*** Opening of Records for this task ***
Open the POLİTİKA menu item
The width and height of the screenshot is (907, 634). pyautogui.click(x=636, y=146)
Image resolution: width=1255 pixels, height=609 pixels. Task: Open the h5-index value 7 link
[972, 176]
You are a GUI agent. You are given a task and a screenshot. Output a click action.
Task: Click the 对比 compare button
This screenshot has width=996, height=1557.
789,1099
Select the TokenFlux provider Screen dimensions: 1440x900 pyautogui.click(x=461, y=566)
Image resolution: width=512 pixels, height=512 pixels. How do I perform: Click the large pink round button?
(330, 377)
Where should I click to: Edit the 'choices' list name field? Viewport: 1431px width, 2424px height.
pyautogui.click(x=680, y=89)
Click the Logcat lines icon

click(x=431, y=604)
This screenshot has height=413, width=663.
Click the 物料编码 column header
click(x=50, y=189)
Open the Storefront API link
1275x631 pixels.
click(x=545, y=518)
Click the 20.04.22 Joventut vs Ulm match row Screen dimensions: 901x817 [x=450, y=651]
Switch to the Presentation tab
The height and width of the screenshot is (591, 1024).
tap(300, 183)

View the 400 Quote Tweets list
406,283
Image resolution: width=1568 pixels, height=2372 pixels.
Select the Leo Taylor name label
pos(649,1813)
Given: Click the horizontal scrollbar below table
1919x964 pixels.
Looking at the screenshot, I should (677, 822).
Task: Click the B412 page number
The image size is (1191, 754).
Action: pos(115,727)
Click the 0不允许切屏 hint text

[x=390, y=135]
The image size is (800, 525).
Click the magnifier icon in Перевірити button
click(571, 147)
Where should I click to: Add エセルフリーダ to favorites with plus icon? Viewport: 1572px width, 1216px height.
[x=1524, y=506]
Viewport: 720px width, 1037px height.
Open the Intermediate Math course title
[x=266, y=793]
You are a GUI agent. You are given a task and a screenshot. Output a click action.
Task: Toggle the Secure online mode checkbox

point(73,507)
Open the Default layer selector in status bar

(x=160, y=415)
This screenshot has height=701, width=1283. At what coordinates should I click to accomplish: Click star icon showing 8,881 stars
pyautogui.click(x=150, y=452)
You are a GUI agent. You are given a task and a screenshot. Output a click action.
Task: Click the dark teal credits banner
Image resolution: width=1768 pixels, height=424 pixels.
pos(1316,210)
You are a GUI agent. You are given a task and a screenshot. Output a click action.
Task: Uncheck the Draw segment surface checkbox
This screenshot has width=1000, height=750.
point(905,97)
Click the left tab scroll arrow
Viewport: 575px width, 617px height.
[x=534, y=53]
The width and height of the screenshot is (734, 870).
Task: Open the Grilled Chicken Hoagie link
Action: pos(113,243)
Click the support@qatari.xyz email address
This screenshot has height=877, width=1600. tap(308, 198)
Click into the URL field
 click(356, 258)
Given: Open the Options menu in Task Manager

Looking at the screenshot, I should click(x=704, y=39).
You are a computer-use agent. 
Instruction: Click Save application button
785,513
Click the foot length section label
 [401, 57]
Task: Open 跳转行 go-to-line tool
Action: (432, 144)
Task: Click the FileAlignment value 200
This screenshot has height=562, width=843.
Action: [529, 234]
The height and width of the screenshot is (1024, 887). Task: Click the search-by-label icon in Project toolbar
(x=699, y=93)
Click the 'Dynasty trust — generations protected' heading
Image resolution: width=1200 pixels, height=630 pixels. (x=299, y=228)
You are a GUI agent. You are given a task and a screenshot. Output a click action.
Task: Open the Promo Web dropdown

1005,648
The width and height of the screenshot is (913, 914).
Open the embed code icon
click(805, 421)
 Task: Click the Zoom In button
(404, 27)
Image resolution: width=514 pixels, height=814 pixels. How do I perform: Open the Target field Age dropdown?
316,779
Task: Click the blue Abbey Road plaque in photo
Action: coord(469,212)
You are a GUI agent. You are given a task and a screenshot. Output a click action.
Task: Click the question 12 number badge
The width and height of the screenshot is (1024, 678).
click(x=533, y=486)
*** Close of Records for this task ***
> [Problem to solve]:
The lines to return are those in the records above that hold the word "number".

> [Solved problem]:
Task: Click the B412 page number
Task: Click the question 12 number badge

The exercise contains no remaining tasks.